The novel focuses mainly on Rocky's relationships and is set in the
seventies and eighties. The novel opens in 1977 in Spencerville,
Virginia, where we meet eight-year-old (Richard) Rocky Askew and his
idolized older half-brother, sixteen-year-old Paul. Their father,
the Old Man (Richard), is married to a much younger second wife,
Rocky's mother. She doesn't trust Paul and question's the Old Man's
unfailing devotion to his oldest son, who is considered a
long-haired, smoking, drinking "bad boy." None of his mother's
misgivings about Paul matter to Rocky, who loves Paul and Paul seems
to like having his little brother around too.
Her distrust seems justified when one day Paul picks up Rocky from
school and takes him on a road trip, into the woods, and nearly
abandons him there. Rocky doesn't learn until later why Paul might
have done this. Right after he went back for Rocky and took him
home, Paul disappeared with his girlfriend, Leigh. He seems to be
gone forever, but Leigh returns a few months later.

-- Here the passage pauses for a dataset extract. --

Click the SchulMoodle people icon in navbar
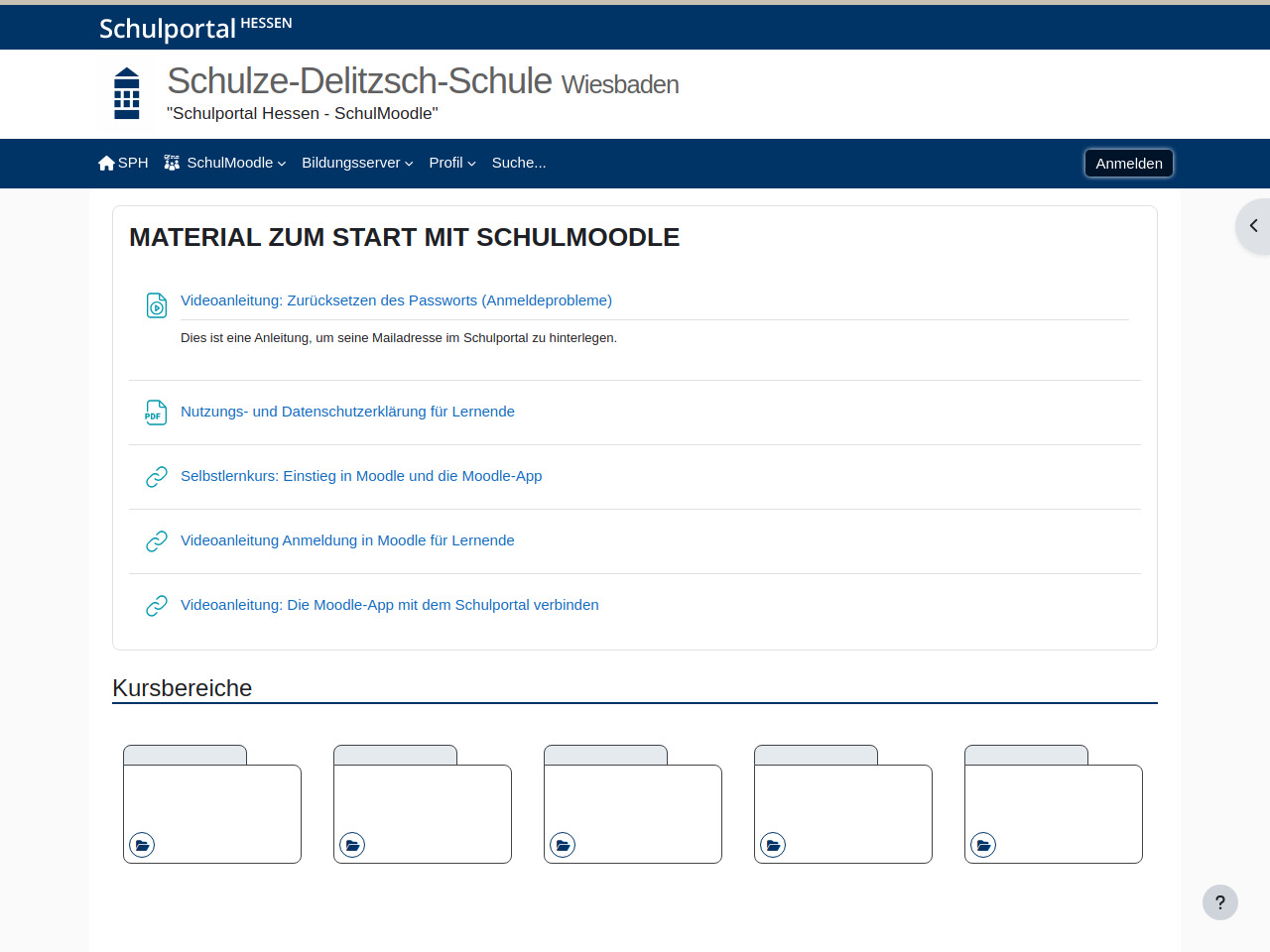(172, 163)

The novel then jumps to seven years in the future. Rocky is now a
teen. He's keeping Paul's room and his vinyl records safe. In fact
he's adding to "their" collection of records. Rocky's also having an
illicit relationship with a neighbor's older daughter, Patricia
Culver. This relationship sets into motion a course of events that
Rocky could never have envisioned. When the Old Man has a stroke,
Paul comes home. He seems calm and at peace now, but there is still
trouble coming when a double murder occurs at the Culvers.

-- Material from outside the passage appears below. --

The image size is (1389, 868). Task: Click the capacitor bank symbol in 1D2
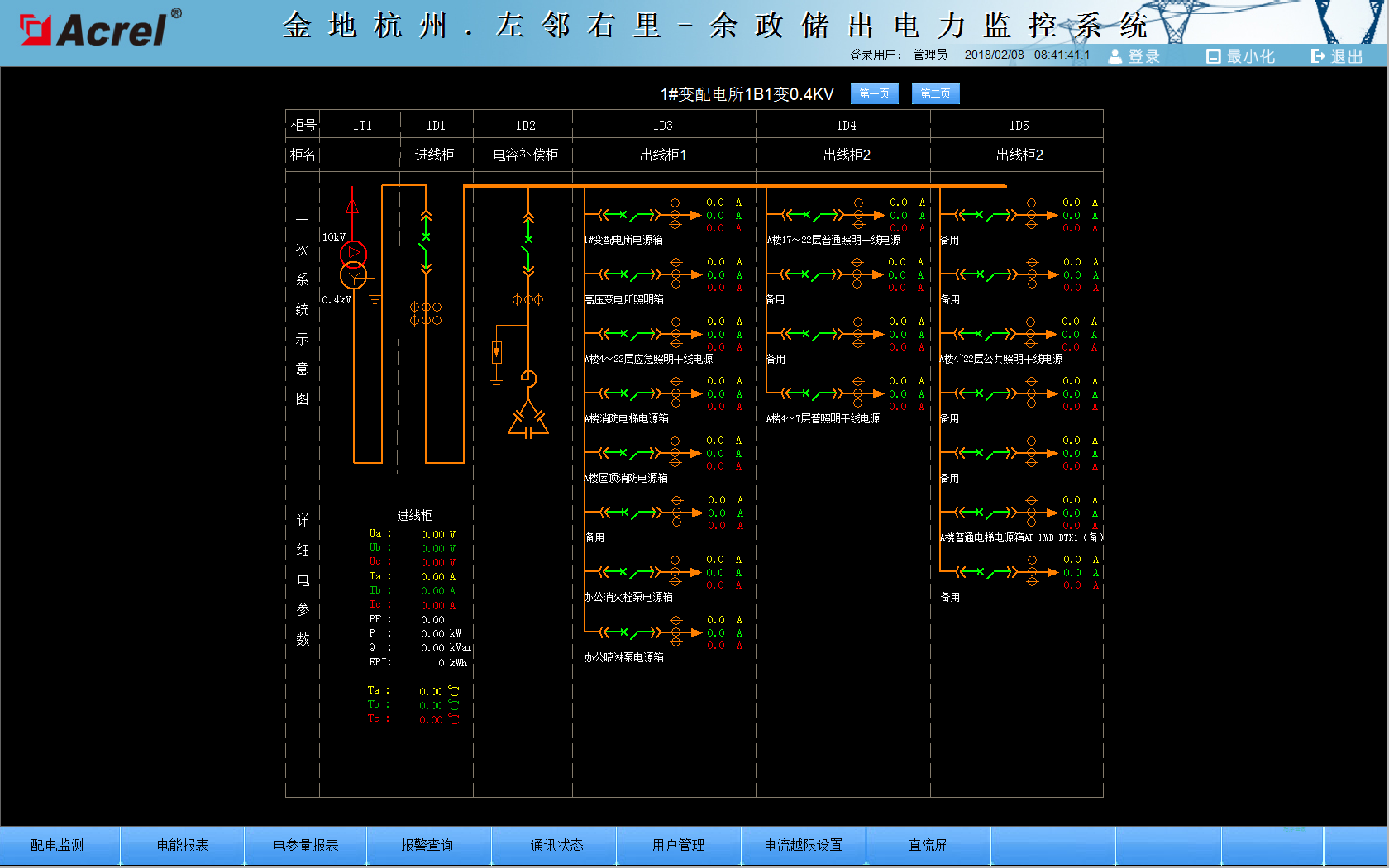(x=528, y=420)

There is a sound track to this novel and it would enrich your
enjoyment if you knew it and knew the time in which the novel is
set. Neil Young's album, "After the Gold Rush," is a favorite of
Paul and Rocky. Tarkington has a playlist for those who would
I, however, know the songs and felt a strong identification with the
story and the characters because of this. It also didn't hurt that I
was a teen in the seventies so I knew the times and could easily
bring up a mental picture of all the scenes.
The characters are all dealing with the devotion and heartache of
various kinds of love, or lust, in many different relationships -
between siblings, families, and friends. We see the problems that can
arise from these interpersonal relationships and Rocky's ability (or
inability) to handle them. Tarkington supplies closure for all the
threads and quarries in the novel, which I appreciated.
Only Love Can Break Your Heart is exceptionally well written
and carefully plotted. This novel was a pure joy to read for the use
of language alone. Even though there weren't any great surprises or
twists, I found myself totally invested in these characters as they
lived through these difficult years of their lives. This is
(surprisingly) a debut novel. Tarkington should expect a strong
following if his next novel is as engrossing as Only Love Can
Break Your Heart.
Disclosure: My Kindle edition was
courtesy of Algonquin Books of
Chapel Hill via Netgalley for review purposes.